Exercise data

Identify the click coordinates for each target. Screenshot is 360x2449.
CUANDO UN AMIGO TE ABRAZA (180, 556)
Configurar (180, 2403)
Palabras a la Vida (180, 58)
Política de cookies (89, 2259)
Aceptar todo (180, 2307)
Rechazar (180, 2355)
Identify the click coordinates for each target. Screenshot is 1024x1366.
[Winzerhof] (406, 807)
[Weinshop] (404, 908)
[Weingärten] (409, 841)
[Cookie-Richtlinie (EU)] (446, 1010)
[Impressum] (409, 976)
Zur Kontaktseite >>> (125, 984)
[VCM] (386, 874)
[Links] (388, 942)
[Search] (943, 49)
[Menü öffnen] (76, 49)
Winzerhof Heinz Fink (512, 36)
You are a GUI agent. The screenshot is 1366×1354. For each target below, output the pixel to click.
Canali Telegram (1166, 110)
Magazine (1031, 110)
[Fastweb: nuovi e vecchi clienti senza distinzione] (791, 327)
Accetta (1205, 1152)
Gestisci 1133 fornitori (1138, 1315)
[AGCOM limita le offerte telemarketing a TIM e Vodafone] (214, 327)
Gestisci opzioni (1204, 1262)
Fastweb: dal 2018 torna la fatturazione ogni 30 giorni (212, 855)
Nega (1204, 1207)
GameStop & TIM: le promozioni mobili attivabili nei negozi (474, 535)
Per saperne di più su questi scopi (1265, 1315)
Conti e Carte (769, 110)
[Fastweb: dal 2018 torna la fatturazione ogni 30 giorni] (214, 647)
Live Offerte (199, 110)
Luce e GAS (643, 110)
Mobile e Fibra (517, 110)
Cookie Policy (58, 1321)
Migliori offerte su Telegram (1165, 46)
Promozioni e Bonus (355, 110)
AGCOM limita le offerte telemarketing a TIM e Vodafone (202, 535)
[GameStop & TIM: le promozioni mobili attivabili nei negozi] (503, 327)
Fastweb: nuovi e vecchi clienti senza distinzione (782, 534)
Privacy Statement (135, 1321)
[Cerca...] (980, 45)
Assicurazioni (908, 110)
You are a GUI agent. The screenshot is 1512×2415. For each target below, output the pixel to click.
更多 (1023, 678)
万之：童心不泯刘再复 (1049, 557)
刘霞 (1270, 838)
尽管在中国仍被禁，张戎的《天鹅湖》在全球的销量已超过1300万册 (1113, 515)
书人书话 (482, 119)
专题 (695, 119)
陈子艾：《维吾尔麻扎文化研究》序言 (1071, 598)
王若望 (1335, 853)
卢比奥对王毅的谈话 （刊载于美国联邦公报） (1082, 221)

About this task
In the listing above, the line with "[GameStop & TIM: le" starts the part to copy. Copy it through the last line exactly, with nothing else.

Reply
[GameStop & TIM: le promozioni mobili attivabili nei negozi] (503, 327)
Fastweb: nuovi e vecchi clienti senza distinzione (782, 534)
Privacy Statement (135, 1321)
[Cerca...] (980, 45)
Assicurazioni (908, 110)
You are a GUI agent. The screenshot is 1512×2415. For each target below, output the pixel to click.
更多 (1023, 678)
万之：童心不泯刘再复 (1049, 557)
刘霞 (1270, 838)
尽管在中国仍被禁，张戎的《天鹅湖》在全球的销量已超过1300万册 (1113, 515)
书人书话 (482, 119)
专题 (695, 119)
陈子艾：《维吾尔麻扎文化研究》序言 (1071, 598)
王若望 (1335, 853)
卢比奥对王毅的谈话 （刊载于美国联邦公报） (1082, 221)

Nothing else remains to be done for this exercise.